7.1 Numerical convergence on a square domain
In this subsection, the accuracy of the approximated Legendre expansion coefficients is assessed. These coefficients correspond to the solution as well as its normal derivative on the interfaces of the resulting subdomains, at each hierarchical level. The numerical errors have been computed with reference to the following equation
In Fig. 8, the computed errors for the Dirichlet \((b_{12},b_{32},b_{14},b_{34})\) and the Neumann \((a_{12},a_{32},a_{14},a_{34})\) expansion coefficients at the interfaces of a first-level decomposed domain, for each iteration with \(MaxIt=500\), are given. In Fig. 9, the computed errors for the Dirichlet and the Neumann expansion coefficients at the interfaces of the four subdomains of a second-level decomposed domain, for each iteration with \(MaxIt=400\), are given. In Figs. 10 and 11, the computed errors for the Dirichlet and the Neumann expansion coefficients at the interfaces of the subdomains 1–8 and 9–16, respectively, are shown for a third-level decomposed domain, for each iteration with \(MaxIt = 400\). In Tables 1 and 2, the estimated error, the exact errors for the Dirichlet and the Neumann values, and the total DtN iterations, for three hierarchical levels with TOL = 1E−08, are presented.

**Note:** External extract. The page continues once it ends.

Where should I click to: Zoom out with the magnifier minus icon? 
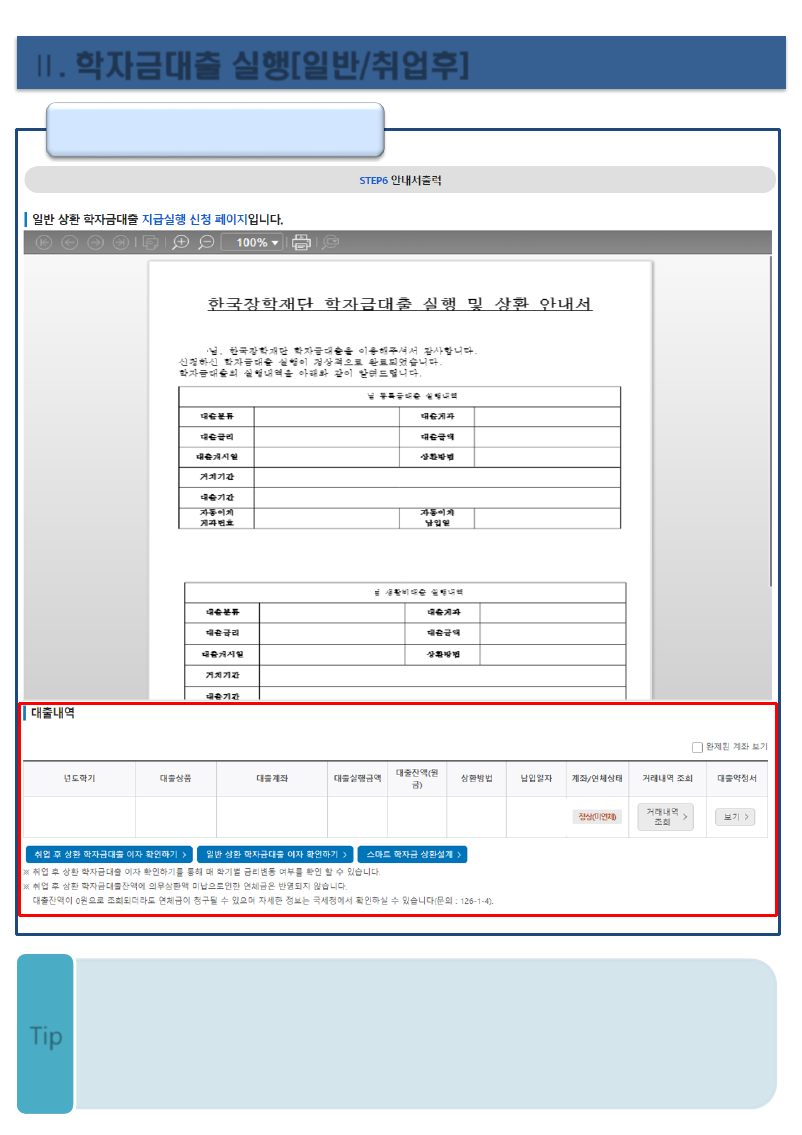tap(206, 242)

It should be noted that the a posteriori error estimation technique is a preferable termination criterion since it is possible to avoid the execution of excess iterations which can occur when assigning an arbitrarily large value for the MaxIt parameter.

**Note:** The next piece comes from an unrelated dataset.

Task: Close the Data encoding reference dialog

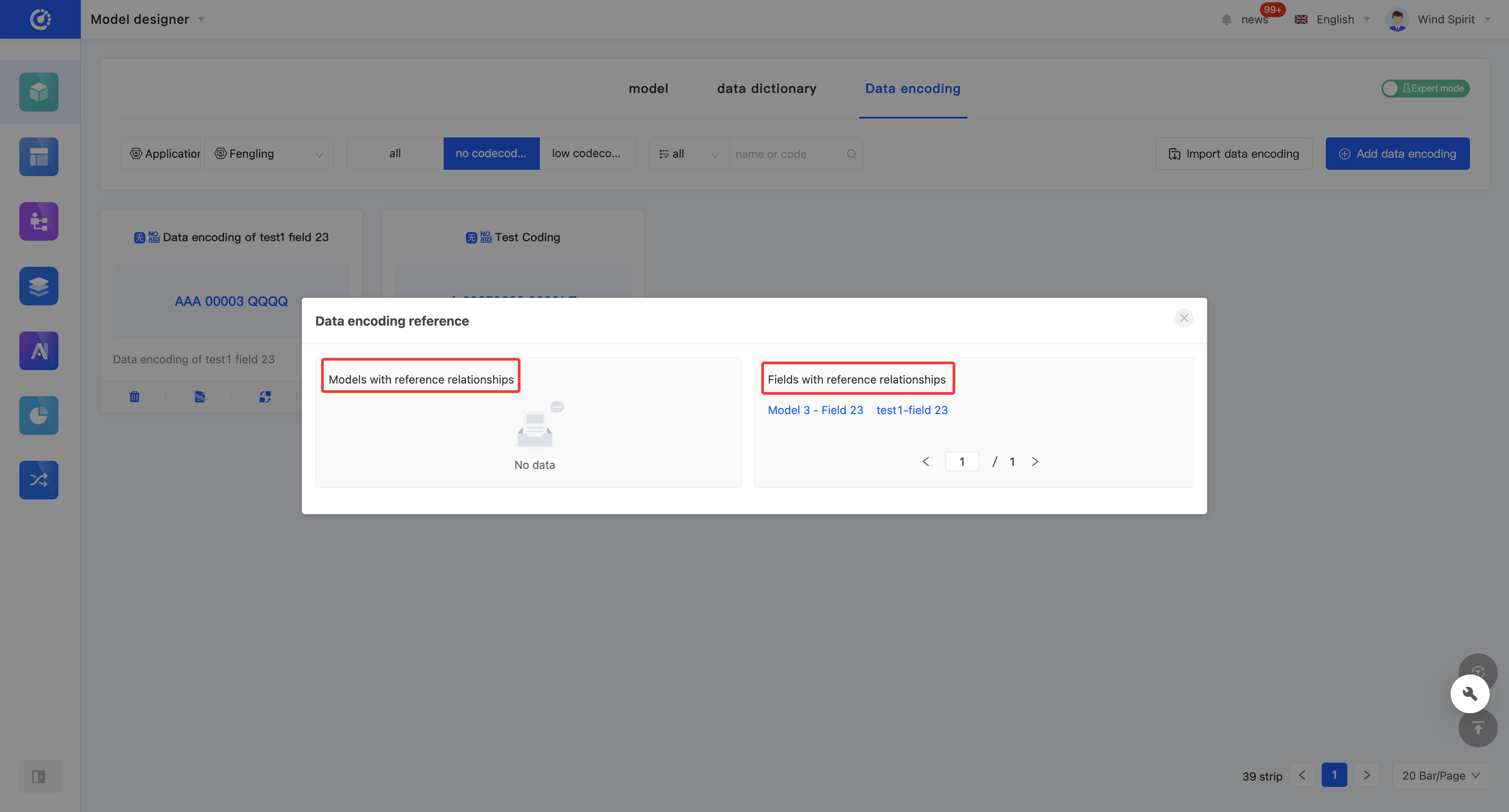Action: coord(1183,318)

In Tables 3 and 4, the estimated error, cf. Eq. (20), the exact errors for the Dirichlet and the Neumann values, as well as the total DtN iterations, for three hierarchical levels with TOL = 1E−03, are given.
7.2 Adaptive subdomain generation results
In this subsection, numerical results are presented for the UTDtN algorithm with adaptive subdomain generation, based on a posteriori error estimation. We present three different cases with various numbers for the error estimate parameter TOL and the adaptivity threshold parameter TSH. The results involve the presentation of the computational domain after the final adaptive decomposition as well as the corresponding maximum computed errors at each hierarchical level. The numerical results have been obtained with reference to the exact solution given by Eq. (31).
In Fig. 12, an adaptively decomposed subdomain into seven hierarchical levels, with TOL = 1E−03 and TSH = 1E−04, is presented. The corresponding maximum computed error for each hierarchical level is given in Fig. 13.
In Fig. 14, an adaptively decomposed subdomain into seven hierarchical levels, with TOL = 1E−04 and TSH = 5E−06, is shown, and the corresponding maximum computed error for each hierarchical level is given in Fig. 15. In Fig. 16, an adaptively decomposed subdomain into six hierarchical levels, with TOL = 1E−05, is depicted. The threshold parameter TSH has been adaptively selected with TSH = 1E−07 at levels 1–2 and TSH = 1E−06 at levels 3–6. The corresponding maximum computed error for each hierarchical level is given in Fig. 17.
The numerical results indicate that the given computational domain can be possibly further decomposed in particular areas where the a posteriori error estimate does not satisfy the prescribed threshold parameter. Moreover, the corresponding computed errors point out that the order of the accuracy is maintained through all hierarchical levels. These adaptive decompositions result in domains that are finer in areas with relatively large error estimates and coarser in the other areas.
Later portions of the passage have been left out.